Los préstamos de la AIF se otorgaban con condiciones que promovían los programas de ajuste estructural, como la liberalización unilateral del comercio. Esto causó la desindustrialización de los países africanos más pobres.
Peor aún, tenían condiciones adicionales que respondían a las modas e inquietudes de la sociedad civil del Norte, en especial con sede en Washington.
Los «países donantes» de la AIF la dominaban y utilizaban su peso para influir en los préstamos que concedía. Al principio, la agencia obtenía fondos de Estados Unidos y otros países desarrollados. Posteriormente, se financió con fondos procedentes del reembolso de los préstamos y de las ganancias que el Banco Mundial obtuvo con el crédito que concedía a tasas de mercado a los países en desarrollo.

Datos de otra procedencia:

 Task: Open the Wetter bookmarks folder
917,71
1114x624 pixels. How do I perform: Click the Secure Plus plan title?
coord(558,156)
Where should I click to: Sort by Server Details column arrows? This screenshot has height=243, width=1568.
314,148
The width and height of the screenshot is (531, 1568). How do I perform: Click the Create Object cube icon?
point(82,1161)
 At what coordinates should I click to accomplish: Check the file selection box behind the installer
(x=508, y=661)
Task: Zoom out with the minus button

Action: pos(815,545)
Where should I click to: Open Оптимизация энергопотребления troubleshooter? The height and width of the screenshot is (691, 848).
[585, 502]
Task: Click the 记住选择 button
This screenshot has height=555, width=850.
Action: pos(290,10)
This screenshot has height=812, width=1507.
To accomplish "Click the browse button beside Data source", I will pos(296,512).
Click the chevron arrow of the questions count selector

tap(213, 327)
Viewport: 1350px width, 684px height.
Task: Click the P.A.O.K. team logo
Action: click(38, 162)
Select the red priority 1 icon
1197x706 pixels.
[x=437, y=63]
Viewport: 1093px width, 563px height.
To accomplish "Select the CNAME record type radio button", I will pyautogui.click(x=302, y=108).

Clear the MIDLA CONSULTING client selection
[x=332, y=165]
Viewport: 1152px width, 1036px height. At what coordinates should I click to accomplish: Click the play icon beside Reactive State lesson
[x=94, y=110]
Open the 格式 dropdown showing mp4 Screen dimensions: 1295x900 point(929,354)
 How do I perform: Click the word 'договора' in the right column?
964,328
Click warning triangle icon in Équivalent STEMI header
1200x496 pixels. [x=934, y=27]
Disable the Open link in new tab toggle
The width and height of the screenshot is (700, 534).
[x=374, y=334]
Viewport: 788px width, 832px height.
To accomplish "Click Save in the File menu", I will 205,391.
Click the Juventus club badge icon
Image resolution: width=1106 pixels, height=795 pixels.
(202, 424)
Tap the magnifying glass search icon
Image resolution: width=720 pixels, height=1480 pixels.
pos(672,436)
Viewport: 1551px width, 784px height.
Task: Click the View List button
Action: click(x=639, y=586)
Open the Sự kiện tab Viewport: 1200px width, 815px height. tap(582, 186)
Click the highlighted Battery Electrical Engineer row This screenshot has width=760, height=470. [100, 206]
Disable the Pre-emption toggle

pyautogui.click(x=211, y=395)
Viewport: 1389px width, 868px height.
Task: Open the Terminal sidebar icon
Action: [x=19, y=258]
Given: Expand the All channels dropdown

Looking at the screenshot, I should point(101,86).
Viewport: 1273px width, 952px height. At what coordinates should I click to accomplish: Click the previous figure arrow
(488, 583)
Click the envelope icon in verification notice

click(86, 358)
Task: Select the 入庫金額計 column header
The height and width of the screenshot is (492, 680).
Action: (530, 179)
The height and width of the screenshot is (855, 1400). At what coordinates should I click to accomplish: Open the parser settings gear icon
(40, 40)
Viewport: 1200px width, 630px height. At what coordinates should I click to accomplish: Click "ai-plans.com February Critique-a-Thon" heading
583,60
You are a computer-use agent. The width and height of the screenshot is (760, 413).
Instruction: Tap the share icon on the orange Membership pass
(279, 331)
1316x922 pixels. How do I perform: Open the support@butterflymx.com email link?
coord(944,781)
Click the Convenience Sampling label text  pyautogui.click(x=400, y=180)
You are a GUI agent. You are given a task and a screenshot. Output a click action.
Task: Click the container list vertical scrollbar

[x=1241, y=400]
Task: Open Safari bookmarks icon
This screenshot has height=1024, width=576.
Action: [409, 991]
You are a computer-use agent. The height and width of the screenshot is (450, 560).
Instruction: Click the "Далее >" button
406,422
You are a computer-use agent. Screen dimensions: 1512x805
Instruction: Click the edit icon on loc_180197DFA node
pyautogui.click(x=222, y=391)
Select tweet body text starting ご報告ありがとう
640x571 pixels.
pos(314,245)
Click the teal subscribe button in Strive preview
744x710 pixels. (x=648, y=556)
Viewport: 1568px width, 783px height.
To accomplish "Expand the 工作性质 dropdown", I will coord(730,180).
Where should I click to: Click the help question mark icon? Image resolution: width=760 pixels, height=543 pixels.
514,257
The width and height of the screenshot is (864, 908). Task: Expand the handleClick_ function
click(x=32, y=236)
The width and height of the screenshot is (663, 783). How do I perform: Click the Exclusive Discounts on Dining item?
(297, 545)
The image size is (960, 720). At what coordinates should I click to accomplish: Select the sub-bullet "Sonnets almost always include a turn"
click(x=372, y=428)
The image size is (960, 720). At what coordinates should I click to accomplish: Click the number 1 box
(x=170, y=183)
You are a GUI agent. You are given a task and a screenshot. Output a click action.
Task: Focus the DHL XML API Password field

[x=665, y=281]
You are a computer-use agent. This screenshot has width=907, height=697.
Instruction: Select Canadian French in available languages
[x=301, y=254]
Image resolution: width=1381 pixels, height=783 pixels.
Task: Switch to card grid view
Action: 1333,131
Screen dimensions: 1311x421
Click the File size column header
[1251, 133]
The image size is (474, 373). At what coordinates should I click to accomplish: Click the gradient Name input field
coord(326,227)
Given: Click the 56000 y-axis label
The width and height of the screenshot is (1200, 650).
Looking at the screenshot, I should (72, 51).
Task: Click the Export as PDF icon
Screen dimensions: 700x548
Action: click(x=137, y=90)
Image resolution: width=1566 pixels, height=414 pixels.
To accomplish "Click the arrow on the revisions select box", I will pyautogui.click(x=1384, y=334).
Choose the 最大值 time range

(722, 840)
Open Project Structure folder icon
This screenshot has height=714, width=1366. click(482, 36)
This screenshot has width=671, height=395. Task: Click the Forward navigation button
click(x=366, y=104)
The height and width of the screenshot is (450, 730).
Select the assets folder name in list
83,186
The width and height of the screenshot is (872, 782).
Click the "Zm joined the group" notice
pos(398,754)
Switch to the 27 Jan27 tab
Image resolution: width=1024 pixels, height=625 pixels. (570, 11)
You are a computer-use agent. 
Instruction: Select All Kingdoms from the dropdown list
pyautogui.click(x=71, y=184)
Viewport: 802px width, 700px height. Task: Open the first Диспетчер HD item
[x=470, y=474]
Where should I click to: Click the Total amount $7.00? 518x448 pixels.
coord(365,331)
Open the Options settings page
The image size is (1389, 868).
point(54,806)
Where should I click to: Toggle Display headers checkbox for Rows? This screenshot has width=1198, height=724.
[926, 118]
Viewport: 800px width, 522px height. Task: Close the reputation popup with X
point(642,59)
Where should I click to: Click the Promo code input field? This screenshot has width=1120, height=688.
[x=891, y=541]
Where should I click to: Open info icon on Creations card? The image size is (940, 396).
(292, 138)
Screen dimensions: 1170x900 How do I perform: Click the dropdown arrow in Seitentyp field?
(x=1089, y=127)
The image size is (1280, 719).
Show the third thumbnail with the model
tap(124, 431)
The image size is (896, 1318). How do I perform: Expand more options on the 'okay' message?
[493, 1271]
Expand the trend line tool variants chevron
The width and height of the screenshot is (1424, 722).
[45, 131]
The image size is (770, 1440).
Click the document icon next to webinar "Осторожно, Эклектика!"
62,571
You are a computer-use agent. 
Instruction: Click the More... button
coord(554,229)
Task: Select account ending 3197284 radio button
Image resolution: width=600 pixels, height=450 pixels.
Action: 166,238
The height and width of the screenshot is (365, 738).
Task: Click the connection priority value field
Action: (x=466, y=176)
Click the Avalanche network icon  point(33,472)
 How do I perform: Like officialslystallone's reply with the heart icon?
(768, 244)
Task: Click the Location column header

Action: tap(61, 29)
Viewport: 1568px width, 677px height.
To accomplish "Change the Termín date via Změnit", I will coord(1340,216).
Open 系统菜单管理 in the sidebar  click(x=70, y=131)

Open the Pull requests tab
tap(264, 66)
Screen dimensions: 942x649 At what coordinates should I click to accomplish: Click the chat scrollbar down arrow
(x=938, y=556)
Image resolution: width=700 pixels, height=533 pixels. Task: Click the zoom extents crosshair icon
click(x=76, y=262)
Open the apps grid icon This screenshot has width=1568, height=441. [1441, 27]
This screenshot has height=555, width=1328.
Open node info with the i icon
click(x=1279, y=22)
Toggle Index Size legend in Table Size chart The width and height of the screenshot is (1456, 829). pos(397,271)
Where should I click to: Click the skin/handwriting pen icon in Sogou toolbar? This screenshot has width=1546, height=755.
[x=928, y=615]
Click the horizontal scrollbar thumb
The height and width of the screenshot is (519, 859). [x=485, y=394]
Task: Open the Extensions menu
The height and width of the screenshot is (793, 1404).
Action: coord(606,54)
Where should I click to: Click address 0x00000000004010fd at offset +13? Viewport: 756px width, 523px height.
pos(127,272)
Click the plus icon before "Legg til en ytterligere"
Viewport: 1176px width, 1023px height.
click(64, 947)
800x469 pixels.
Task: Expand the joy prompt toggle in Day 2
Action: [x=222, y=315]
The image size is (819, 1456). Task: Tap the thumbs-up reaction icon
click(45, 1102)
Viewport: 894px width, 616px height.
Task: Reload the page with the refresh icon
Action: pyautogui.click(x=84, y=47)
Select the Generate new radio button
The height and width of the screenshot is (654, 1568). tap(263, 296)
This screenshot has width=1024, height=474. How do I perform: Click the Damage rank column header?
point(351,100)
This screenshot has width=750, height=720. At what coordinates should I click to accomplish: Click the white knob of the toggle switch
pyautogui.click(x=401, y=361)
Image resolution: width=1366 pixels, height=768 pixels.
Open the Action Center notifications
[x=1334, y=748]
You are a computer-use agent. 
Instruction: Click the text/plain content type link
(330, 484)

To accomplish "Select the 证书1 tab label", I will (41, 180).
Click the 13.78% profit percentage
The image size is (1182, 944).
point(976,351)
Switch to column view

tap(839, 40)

Aunque los países en desarrollo que recibían préstamos del BIRF a tasas de mercado resultaron ser los financiadores de la AIF, no tenían voz en su dirección, y los países desarrollados, con muy poco dinero adicional, mantuvieron el control sobre las políticas de la AIF y del BIRF para promover sus propias políticas y los intereses de sus empresas en el Sur en desarrollo.
En el ámbito comercial, en las sucesivas rondas de negociaciones del GATT, el grupo de los principales países desarrollados integrado por Estados Unidos, Canadá, Europa y, más tarde, Japón, negoció entre sí el intercambio de concesiones arancelarias, pero prestó poca atención a los países en desarrollo y sus solicitudes de reducciones arancelarias para sus exportaciones.
Las únicas migajas que recibieron fueron consecuencia de la multilateralización de las concesiones bilaterales intercambiadas en las rondas, con la aplicación del principio de «nación más favorecida». Cada una de las rondas a partir de la Dillon, pasando por la Kennedy y la de Tokio, agregó disposiciones discriminatorias para el Tercer Mundo y sus exportaciones.
En la Ronda Uruguay (1986-1994), que culminó en el tratado de Marrakesh, los países en desarrollo asumieron por adelantado compromisos onerosos en el comercio de mercancías y en áreas nuevas, como el comercio de «servicios» y la protección de la propiedad intelectual.
A cambio, recibieron la promesa de compromiso de los países desarrollados de asumir una importante reforma del comercio de su subsidiada agricultura y de otras áreas de interés para las exportaciones del Sur. Estas siguen en el terreno de las promesas.
A la vez, tras la Conferencia Ministerial de Bali de diciembre de 2013, Estados Unidos, Europa y la dirección de la OMC pretenden abandonar por «obsoletos» los compromisos anteriores y avanzar en el acuerdo de «facilitación comercial», que no implica concesiones de su parte, pero sí una reducción arancelaria de 10 por ciento para los países en desarrollo.
En gran parte de África, esto completará el «proceso de desindustrialización» y asegurará que el Tercer Mundo siga poblado de «leñadores y aguadores».